- _DEINE AUFGABE_
Beantworte anhand des Textauszugs zur Oberleitungsstrecke diese drei Fragen:
1. Wie lang ist die Strecke zwischen den Häfen in Lübeck und Hamburg ungefähr?
2. Wie viele Kilowattstunden bezogen die Lkw bei Reinfeld über die Oberleitung?
3. Mit welchem Wort bewertet Tobias von der Heide, das Projekt Ende des Jahres versanden zu lassen?

- _TEXTAUSZUG_
-----

Wissenschaftler und Experten fordern längere Teststrecke statt Abbau
Wissenschaftler und Experten aus Schleswig-Holstein hatten der Bundesregierung vorgeworfen, dem Oberleitungsprojekt vorzeitig den Stecker zu ziehen. Die deutsche Technologieführung in dem Bereich werde aufs Spiel gesetzt. Die Projektleitung beim Forschungs- und Entwicklungszentrum (FuE-Zentrum) der Fachhochschule Kiel forderte, die Strecke auszubauen und nicht einzustellen. So könnte die rund 75 Kilometer lange Strecke zwischen den Häfen in Lübeck und Hamburg elektrifiziert werden oder sogar bis nach Bremen.
Die Technik sei inzwischen so ausgereift, dass sie sofort flächendeckend ausgerollt werden könne. Allein bei Reinfeld waren die Lkw bei rund 12.500 Durchfahrten auf etwa 48.000 Kilometern per automatisch ausfahrbarem Stromabnehmer mit der Oberleitung verbunden. Dabei bezogen sie etwa 73.000 Kilowattstunden (kWh). Schleswig-Holsteins Verkehrs-Staatssekretär Tobias von der Heide (CDU) hält es für „fatal“, das Projekt Ende des Jahres versanden zu lassen. Denn Schleswig-Holstein als Land der grünen Energie biete sich geradezu als Musterbeispiel für die Dekarbonisierung des Schwerverkehrs an.

-----

- _ROHDATEN_
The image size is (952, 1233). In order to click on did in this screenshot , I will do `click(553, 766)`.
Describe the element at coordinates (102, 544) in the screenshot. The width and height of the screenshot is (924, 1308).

-----

- _SCHRIFTLICHE ANTWORT_
1. Rund 75 Kilometer.
2. Etwa 73.000 Kilowattstunden.
3. „Fatal“.